TASK REQUIREMENTS:
1. In the site generator excerpt, where does TypeScript code live in Astro's frontmatter architecture?
2. Rewrite the paragraph of the site generator excerpt that begins "In the end, Hugo's documentation" as a short list, one item per tool.
3. Reproduce word for word the part of the site generator excerpt that opens with the words containing "Heard tons of" and closes with "was very weird.".
===== SOURCE EXTRACT =====
Based on the Node stack so I would expect the entire thing to require an upgrade in a few years. :(

Astro ¶

Heard tons of good things about this setup lately so I decided why the heck not.
I thought the entire frontmatter architecture, where TypeScript code lives at the top of .astro files, was very weird.
Didn't love the custom file format (".astro"). Requires an editor plugin to read them correctly and none of my auto formatting tools worked out of the box.
It was fast-ish.
Also built on the Node stack, and a newer technology, so inevitably I'd run into some issues in the future.

Recap ¶

In the end, Hugo's documentation and verbosity ultimately scared me away. Vite/React Router was nice, but it wouldn't be great SEO and I'd have to deal with Node.js. Astro was a nice experience, but I thought the entire .astro file format and the somewhat proprietary "feeling" of the stack to be a turnoff. And being JavaScript-ecosystem-based as well, I'd still have to deal with the future-proofing thing.

Maybe I'd have to settle. But there was something I realized in the process of trying all of these services out that led me down a unexpected path. First, let's review how I ported things over.

Porting ¶

Trying out a new static site generator involved several steps:

Read docs for 15m+ to learn the basics.
Setup stack.
Copy all markdown files from old Jekyll setup to new location.
Copy all templates to from old Jekyll setup to new location.
Copy static files.
===== DATASET EXTRACT =====
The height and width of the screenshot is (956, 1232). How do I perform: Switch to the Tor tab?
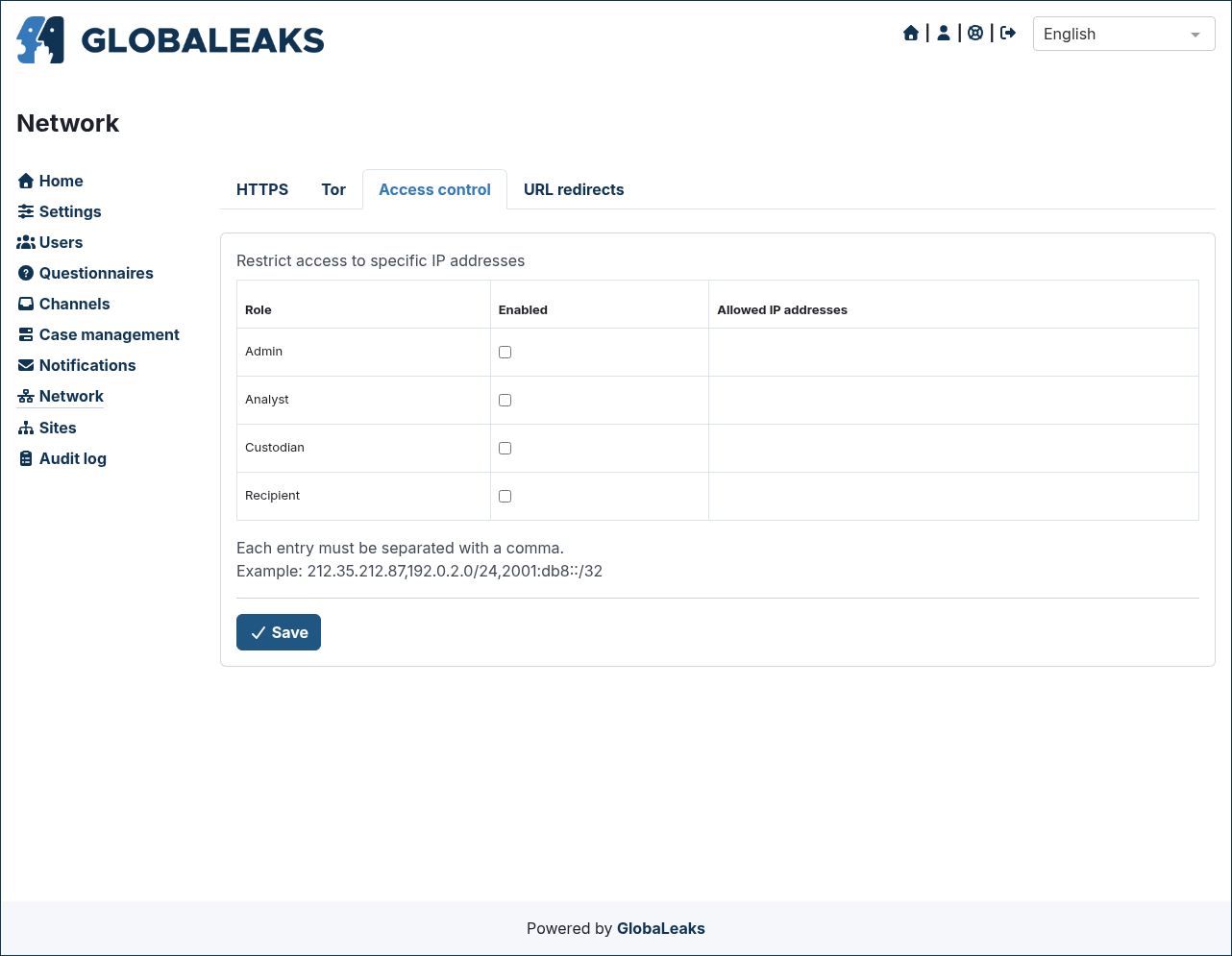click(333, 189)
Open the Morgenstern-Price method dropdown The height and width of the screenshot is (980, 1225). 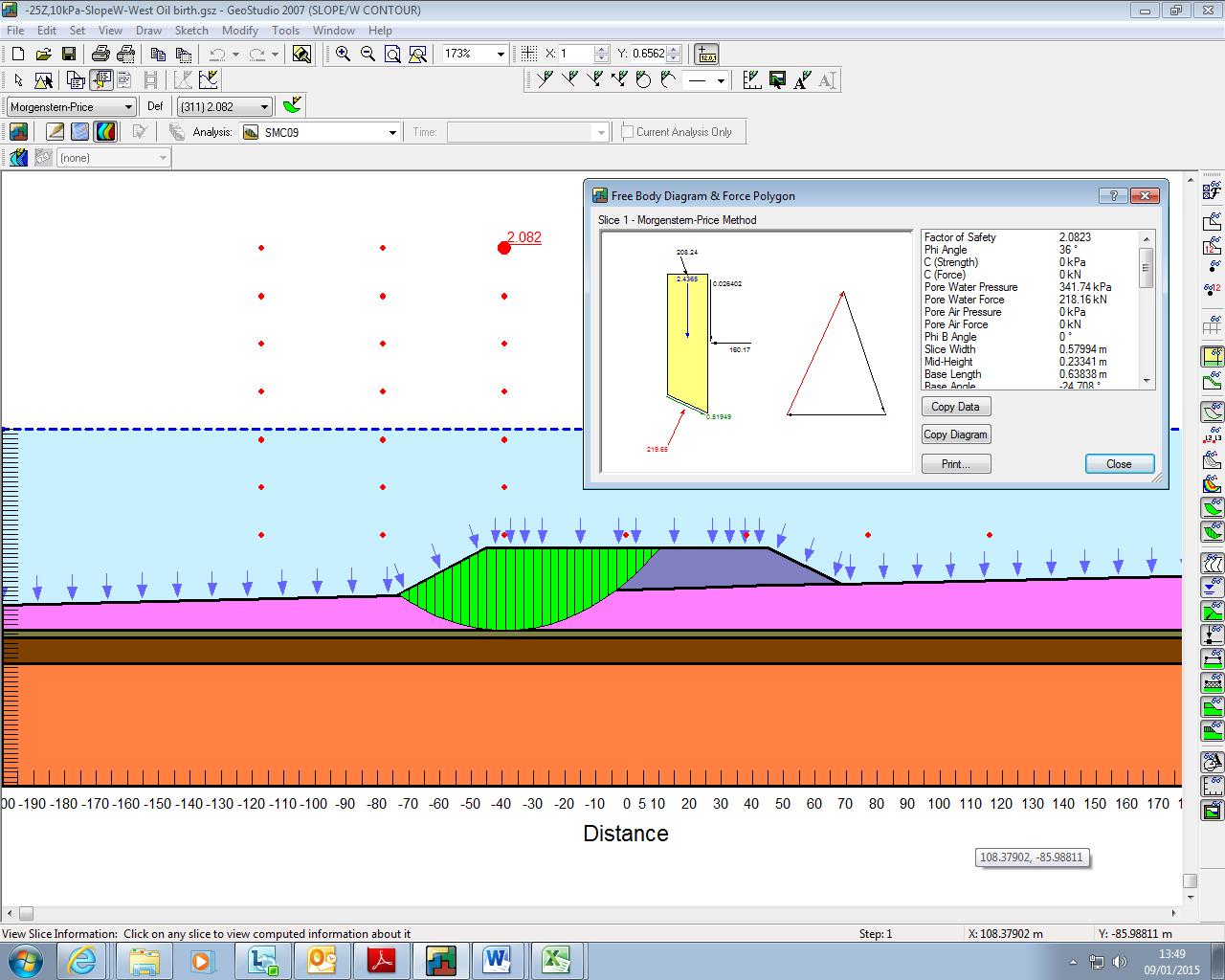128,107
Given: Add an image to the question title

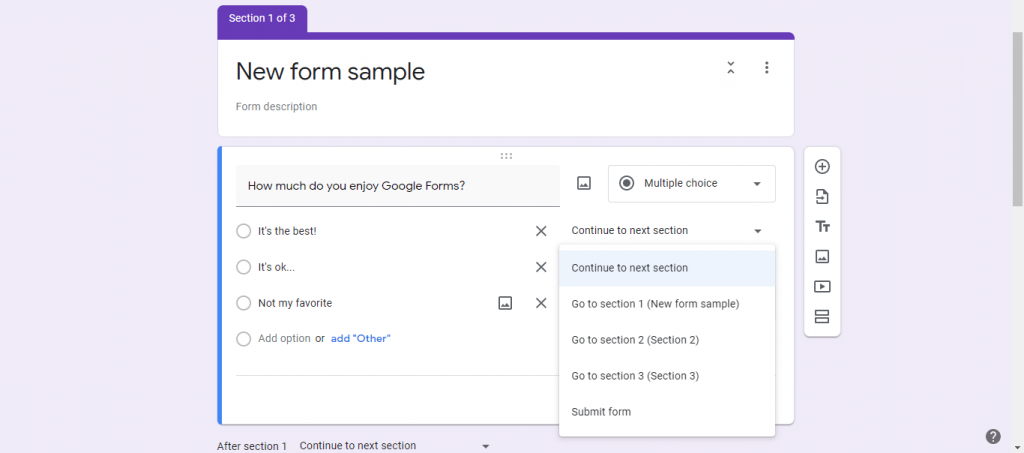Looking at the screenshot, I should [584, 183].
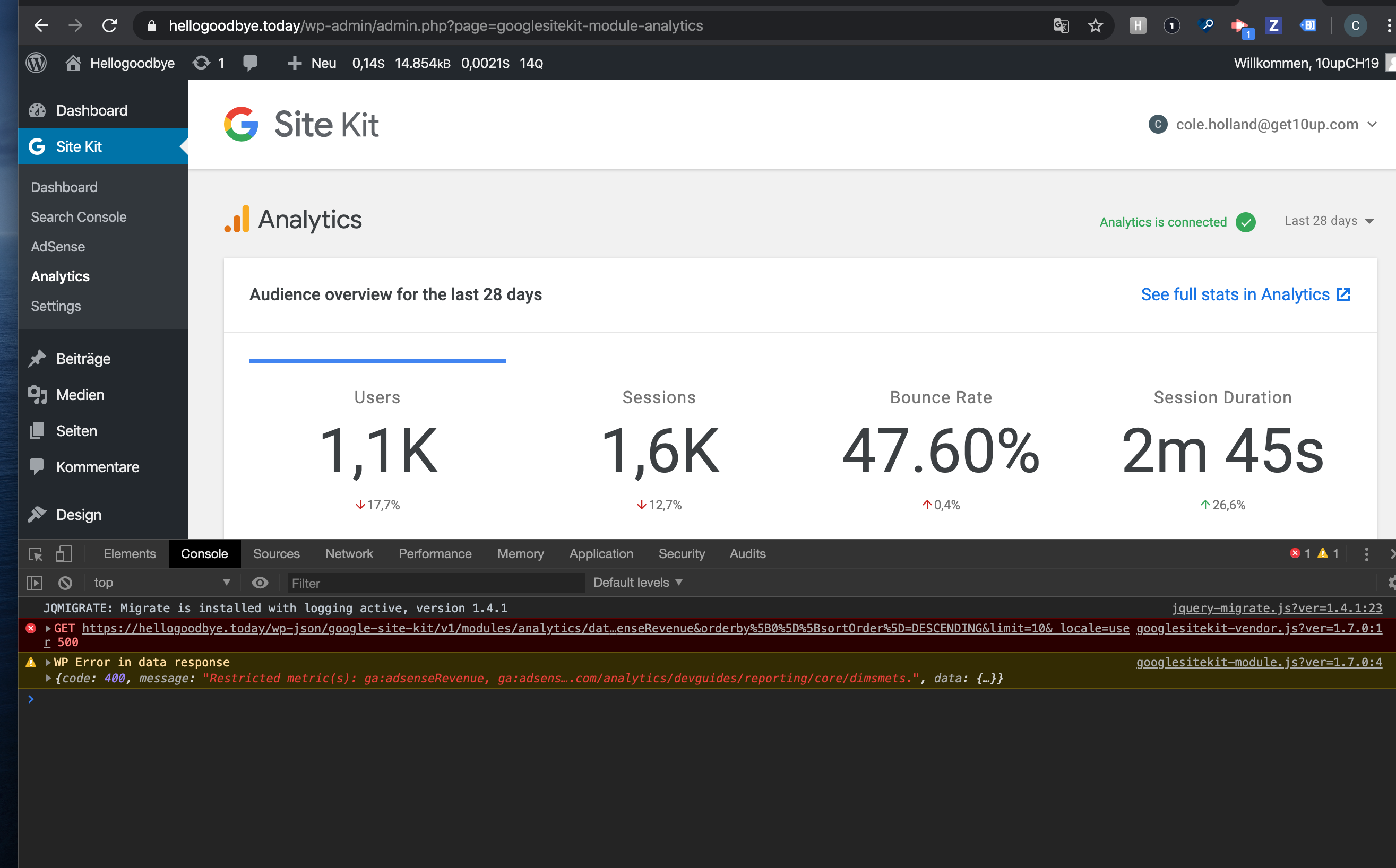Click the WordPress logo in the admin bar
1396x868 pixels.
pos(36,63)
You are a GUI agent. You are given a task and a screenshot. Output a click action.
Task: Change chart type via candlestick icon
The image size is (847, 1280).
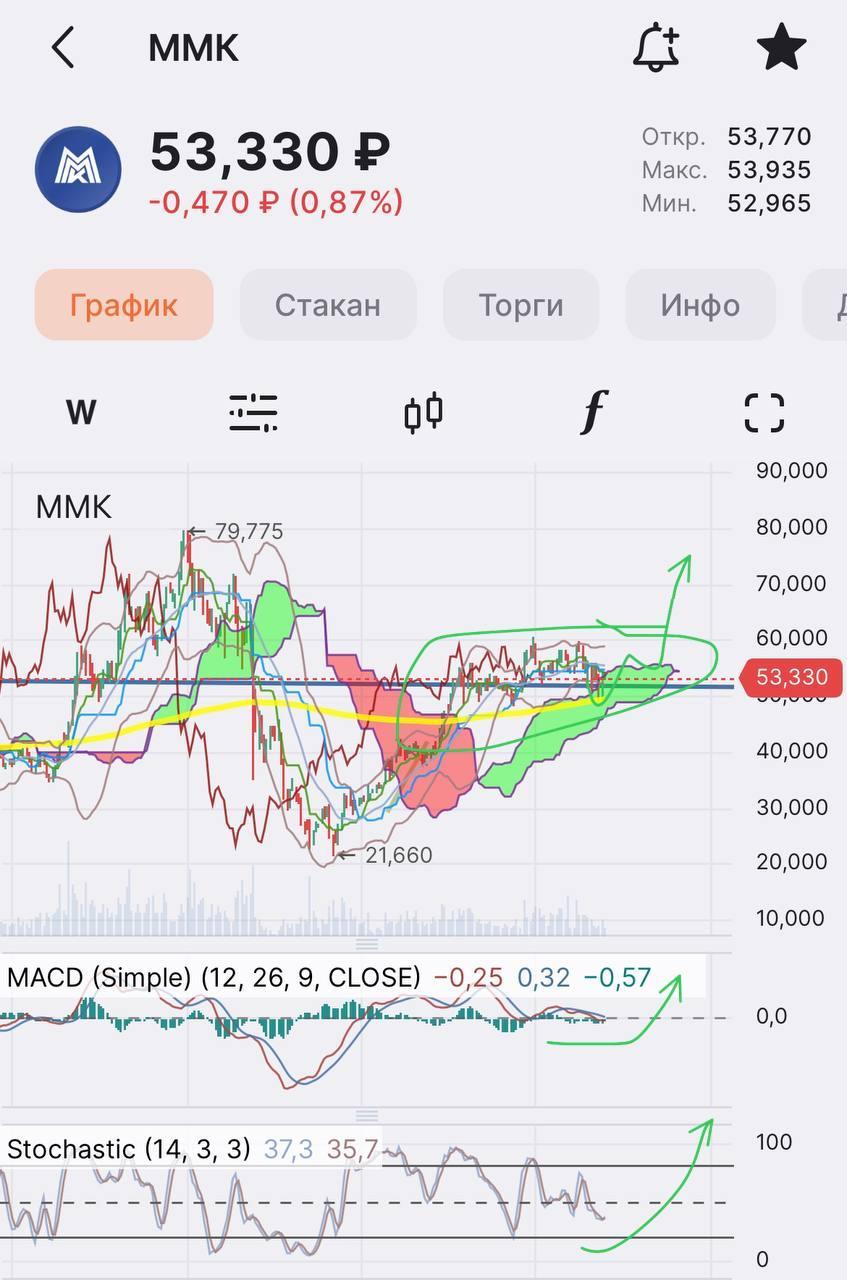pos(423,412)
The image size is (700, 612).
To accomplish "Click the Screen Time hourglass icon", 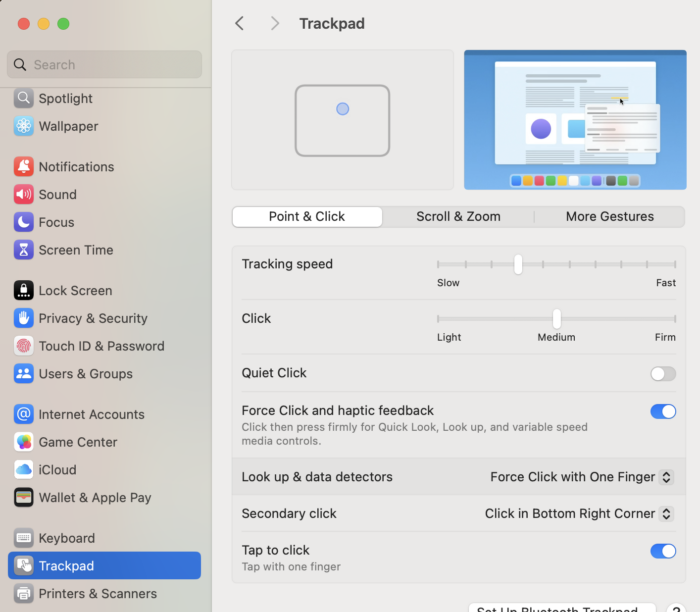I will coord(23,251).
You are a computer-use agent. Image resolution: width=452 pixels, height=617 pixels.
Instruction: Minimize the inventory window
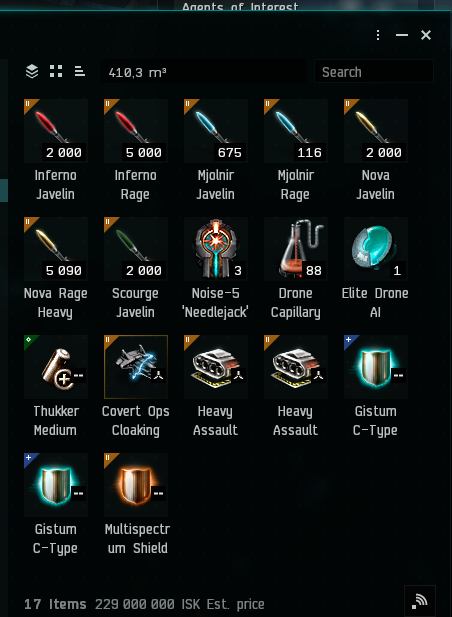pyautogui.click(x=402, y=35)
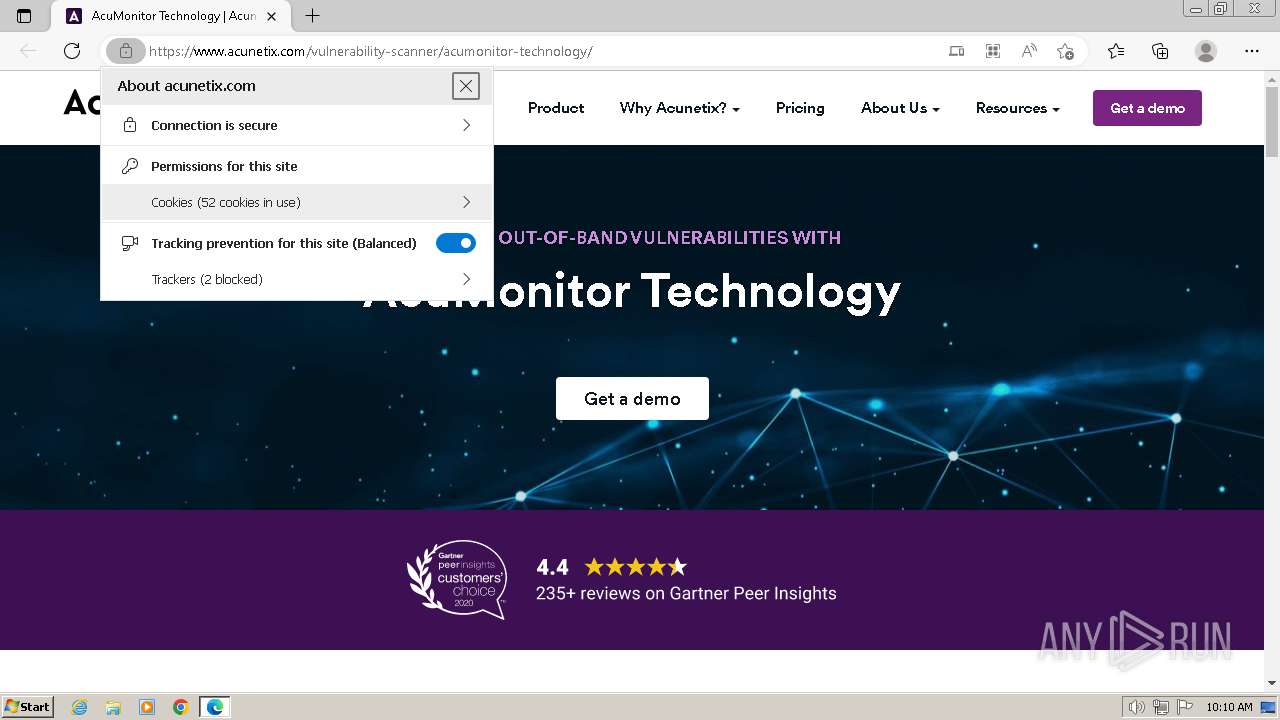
=====
RESPONSES FOR EACH TASK:
1. At the top of .astro files.

2.
- Hugo: its documentation and verbosity were off-putting.
- Vite/React Router: nice, but not great for SEO, and it would mean dealing with Node.js.
- Astro: a nice experience, but the .astro file format and the somewhat proprietary "feeling" of the stack were a turnoff. Because it is based on the JavaScript ecosystem, the future-proofing concern would remain.

3.
Heard tons of good things about this setup lately so I decided why the heck not.
I thought the entire frontmatter architecture, where TypeScript code lives at the top of .astro files, was very weird.